Salt intake (pertaining to diets containing sodium) is generally thought to be harmful to health, specially if consumed often. However, this ‘general principle’ might actually be more of a specific one: a new study suggests that low-salt diets might not be as beneficial as previously thought, and that they might even be linked with a greater risk of mortality, and developing cardiovascular diseases (CVDs), when compared with average-salt diets. The paper is published in The Lancet.
When researchers from the Population Health Research Institute (PHRI) of McMaster University and Hamilton Health Sciences analysed data of over 130,000 individuals from around 50 countries, investigating the correlation between sodium intake and death, heart ailments, and stroke, they found that low-sodium intake (less than three grams per day) is linked with more instances of these diseases as opposed to an average intake. This was found regardless of whether the participants had high blood pressure. Furthermore, another finding of this study suggests that those who need to worry about decreasing their sodium intake would be hypertension patients, and those who usually consume a lot of salt.

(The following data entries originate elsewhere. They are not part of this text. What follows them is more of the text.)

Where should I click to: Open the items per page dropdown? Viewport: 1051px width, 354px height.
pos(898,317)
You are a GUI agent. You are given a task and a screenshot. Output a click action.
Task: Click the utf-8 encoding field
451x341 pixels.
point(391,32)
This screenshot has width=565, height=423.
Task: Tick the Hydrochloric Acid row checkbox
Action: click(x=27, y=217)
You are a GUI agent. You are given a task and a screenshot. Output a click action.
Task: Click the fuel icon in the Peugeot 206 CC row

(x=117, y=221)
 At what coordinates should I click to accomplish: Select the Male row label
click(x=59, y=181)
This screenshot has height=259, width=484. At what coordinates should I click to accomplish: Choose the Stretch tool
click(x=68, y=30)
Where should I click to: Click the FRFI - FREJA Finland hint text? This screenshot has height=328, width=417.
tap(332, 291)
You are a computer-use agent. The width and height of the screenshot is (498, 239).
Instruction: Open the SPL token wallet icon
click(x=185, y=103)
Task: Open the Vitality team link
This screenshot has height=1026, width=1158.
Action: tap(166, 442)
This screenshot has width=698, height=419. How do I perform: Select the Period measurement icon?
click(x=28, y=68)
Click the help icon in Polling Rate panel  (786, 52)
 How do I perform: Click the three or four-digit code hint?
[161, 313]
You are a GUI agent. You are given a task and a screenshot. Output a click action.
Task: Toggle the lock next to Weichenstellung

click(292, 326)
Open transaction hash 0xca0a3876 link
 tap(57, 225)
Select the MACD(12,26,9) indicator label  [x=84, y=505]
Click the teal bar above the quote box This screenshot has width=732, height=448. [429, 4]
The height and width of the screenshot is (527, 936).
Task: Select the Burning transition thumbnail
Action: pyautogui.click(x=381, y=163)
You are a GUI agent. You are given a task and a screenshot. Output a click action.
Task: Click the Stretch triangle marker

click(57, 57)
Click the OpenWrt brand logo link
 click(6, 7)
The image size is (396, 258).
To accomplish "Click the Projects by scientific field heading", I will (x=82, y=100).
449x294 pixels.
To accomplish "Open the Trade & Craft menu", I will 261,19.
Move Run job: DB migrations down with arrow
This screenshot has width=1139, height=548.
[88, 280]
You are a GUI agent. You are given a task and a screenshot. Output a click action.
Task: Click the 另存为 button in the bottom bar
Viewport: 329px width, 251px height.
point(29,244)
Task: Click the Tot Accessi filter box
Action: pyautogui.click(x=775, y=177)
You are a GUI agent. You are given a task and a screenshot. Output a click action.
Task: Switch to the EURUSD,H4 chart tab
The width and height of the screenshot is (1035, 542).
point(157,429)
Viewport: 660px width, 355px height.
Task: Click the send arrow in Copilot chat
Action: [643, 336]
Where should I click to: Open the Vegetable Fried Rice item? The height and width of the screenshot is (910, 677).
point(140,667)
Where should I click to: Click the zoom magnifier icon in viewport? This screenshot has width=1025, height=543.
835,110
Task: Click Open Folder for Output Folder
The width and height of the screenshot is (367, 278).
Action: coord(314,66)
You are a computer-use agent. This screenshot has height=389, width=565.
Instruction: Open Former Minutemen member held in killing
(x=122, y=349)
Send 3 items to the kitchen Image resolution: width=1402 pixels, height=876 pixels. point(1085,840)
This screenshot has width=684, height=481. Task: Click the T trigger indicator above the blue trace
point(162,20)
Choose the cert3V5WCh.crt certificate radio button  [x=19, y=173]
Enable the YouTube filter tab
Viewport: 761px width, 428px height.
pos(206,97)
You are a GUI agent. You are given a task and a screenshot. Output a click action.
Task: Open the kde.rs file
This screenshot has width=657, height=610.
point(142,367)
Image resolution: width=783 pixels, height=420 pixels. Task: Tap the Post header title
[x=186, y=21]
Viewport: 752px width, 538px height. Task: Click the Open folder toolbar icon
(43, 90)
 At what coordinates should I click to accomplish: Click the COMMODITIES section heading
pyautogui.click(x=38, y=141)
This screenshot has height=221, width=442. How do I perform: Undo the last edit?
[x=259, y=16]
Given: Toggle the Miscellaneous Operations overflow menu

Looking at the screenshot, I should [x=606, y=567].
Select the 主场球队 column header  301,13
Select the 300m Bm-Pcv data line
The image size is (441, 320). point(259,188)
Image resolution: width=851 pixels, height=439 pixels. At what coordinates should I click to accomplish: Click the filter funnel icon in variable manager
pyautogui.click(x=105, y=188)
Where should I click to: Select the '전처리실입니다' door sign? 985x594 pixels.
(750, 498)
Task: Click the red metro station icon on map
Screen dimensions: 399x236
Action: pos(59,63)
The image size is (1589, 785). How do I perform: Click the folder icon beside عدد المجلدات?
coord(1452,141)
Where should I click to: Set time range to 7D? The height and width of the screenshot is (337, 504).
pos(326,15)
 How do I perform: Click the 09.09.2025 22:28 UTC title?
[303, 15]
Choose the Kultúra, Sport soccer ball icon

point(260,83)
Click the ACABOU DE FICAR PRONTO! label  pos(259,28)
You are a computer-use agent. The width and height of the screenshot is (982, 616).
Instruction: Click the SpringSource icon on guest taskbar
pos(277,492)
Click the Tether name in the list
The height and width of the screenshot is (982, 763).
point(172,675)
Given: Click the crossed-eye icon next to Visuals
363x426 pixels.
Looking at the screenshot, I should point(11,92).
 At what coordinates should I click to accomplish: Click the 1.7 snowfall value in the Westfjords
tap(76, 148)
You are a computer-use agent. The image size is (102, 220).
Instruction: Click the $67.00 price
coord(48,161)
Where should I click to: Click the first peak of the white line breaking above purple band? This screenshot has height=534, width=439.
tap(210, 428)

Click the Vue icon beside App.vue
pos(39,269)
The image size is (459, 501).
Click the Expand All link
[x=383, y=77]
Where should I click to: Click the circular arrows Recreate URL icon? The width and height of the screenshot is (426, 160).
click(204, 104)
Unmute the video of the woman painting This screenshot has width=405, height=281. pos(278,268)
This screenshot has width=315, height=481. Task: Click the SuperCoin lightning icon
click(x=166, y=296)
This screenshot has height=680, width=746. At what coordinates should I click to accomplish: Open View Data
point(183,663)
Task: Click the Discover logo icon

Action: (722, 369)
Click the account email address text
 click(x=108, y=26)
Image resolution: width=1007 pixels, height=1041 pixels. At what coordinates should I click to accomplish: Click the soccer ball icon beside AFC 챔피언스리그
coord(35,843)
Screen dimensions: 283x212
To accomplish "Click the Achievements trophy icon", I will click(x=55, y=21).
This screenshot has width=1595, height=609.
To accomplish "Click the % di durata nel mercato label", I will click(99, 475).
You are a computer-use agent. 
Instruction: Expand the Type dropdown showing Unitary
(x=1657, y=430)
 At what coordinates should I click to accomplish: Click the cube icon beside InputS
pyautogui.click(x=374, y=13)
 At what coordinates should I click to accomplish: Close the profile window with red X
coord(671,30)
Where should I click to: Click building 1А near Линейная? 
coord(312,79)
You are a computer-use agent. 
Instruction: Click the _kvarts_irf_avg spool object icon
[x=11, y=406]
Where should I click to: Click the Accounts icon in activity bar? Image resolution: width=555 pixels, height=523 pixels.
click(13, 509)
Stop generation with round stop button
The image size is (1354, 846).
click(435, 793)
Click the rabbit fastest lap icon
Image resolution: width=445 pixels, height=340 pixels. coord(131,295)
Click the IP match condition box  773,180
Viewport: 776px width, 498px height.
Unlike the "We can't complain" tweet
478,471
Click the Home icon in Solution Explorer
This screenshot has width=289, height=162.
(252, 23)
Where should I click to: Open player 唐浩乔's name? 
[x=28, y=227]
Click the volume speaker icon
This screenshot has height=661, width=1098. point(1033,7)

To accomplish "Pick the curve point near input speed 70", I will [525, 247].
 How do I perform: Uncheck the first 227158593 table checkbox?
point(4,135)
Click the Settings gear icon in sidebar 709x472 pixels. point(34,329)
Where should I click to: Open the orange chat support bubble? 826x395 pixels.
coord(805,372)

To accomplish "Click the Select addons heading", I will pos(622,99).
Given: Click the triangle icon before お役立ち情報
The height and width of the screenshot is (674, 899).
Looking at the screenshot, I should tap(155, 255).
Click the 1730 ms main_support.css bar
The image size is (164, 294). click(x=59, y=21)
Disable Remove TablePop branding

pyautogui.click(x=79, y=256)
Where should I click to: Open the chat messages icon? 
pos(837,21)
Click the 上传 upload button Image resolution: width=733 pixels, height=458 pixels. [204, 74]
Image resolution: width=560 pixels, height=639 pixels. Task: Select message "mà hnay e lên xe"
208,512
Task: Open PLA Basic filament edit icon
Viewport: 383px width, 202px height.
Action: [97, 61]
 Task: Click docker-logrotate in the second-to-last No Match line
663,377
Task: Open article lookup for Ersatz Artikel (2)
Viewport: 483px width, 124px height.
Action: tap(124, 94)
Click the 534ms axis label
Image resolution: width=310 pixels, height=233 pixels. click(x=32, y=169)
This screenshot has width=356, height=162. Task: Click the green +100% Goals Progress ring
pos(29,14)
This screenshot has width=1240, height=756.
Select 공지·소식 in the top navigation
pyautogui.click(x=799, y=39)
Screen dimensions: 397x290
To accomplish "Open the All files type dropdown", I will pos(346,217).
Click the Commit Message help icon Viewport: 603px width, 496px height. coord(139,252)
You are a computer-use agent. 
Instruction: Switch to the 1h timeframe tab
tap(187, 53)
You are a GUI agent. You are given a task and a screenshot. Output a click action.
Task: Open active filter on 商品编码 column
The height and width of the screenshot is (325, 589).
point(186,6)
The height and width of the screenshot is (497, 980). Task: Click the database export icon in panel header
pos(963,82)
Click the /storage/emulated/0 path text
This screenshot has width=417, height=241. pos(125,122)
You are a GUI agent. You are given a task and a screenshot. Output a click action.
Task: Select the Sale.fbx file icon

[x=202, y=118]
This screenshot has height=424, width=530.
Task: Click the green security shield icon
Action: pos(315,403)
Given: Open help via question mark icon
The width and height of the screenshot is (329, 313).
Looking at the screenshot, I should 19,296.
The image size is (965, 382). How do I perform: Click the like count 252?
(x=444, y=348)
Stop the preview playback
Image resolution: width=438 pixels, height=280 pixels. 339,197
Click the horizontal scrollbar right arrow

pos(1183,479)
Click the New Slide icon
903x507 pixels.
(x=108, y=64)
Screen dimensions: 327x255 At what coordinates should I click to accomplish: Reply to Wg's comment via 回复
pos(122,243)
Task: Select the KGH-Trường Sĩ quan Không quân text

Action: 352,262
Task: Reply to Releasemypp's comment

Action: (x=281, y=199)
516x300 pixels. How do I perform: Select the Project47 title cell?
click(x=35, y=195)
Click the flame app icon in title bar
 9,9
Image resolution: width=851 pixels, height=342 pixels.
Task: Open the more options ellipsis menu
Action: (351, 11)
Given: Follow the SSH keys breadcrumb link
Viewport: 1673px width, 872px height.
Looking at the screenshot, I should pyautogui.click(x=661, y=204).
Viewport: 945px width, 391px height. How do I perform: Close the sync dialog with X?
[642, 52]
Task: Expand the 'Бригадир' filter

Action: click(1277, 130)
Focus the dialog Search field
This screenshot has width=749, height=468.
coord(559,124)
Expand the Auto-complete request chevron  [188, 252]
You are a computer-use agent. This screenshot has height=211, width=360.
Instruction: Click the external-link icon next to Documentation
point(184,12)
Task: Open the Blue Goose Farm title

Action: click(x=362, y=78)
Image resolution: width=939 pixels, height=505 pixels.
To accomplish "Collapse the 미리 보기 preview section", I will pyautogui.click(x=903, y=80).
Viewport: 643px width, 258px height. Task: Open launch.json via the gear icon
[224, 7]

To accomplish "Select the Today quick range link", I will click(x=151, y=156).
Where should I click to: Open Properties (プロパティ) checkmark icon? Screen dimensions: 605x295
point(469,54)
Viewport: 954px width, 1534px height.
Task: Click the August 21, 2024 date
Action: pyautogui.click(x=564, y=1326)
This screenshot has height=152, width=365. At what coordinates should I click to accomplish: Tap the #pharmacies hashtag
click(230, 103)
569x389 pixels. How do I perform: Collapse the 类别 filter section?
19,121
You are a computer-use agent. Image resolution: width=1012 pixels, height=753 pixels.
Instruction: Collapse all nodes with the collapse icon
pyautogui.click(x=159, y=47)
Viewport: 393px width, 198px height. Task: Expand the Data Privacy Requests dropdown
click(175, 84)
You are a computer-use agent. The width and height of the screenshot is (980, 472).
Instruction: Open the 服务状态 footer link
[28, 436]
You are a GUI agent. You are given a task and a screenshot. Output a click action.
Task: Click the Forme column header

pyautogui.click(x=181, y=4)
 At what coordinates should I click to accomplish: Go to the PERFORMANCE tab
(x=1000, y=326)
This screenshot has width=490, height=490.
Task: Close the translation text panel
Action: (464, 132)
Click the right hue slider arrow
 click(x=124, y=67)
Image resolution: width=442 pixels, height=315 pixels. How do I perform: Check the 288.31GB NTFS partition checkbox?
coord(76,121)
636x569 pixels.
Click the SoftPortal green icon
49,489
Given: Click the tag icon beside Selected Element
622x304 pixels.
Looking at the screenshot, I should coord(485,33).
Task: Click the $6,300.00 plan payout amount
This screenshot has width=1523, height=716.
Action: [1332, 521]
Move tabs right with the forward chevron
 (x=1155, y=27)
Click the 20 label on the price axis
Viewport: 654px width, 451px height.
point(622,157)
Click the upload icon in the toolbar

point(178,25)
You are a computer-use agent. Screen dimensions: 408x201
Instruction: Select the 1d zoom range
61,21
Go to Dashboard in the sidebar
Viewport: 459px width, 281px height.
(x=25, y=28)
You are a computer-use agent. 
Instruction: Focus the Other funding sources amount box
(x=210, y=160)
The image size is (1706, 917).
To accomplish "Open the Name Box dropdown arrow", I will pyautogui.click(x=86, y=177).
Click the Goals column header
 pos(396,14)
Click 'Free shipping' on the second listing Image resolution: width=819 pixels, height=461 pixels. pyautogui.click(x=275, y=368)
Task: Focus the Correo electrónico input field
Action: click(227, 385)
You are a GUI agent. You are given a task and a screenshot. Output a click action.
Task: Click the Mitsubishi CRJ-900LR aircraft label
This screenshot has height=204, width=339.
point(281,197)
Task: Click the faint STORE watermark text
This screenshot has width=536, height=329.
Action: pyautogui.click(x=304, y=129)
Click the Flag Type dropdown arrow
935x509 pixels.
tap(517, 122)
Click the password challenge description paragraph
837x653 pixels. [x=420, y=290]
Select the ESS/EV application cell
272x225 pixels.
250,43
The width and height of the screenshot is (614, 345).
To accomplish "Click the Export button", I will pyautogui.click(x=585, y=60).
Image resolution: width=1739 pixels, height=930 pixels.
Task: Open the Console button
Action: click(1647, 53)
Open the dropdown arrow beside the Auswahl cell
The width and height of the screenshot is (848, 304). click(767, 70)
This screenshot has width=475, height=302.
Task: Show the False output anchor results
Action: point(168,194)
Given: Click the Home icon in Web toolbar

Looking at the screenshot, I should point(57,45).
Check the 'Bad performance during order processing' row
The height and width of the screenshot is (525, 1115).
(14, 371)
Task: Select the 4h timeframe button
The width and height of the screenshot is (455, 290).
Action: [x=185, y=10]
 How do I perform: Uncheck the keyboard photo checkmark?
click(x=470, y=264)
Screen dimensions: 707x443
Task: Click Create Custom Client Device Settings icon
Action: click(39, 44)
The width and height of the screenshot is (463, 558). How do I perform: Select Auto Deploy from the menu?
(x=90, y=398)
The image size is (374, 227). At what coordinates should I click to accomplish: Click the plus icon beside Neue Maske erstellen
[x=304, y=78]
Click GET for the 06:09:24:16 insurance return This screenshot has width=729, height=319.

Lead author, Andrew Mente from PHRI, explains that while their findings indicate the importance of decreasing consumption of salt in high quantities, they do not, however, suggest that salt intake should be lowered to meager amounts. Rather, decreasing one’s intake of salt would best be applied to people with high blood pressure who already have high-salt intakes.
Moreover, previous research has (also) suggested that low-salt intake is linked with greater risks of both CVD and mortality as opposed to average-salt intake, despite the former also being linked with lower blood pressure.
Mente points out that salt reduction recommendations should be targeted at those with a greater susceptibility due to hypertension or high salt intake, instead of being aimed at whole populations. This would apply to most countries, where the salt intake is already within limits. However, Mente adds that the exceptions would be countries like those from central Asia, and China, where the average sodium consumption is deemed to be very high.
The author also explains that low sodium generates other effects like negative effects on hormone balance, like abnormal increases in certain hormones.
In summary, as per the words of co-author Dr. Martin O’Donnell, recommending a moderate salt consumption, with a specific focus on hypertension patients, seems to be the approach complying with recent findings.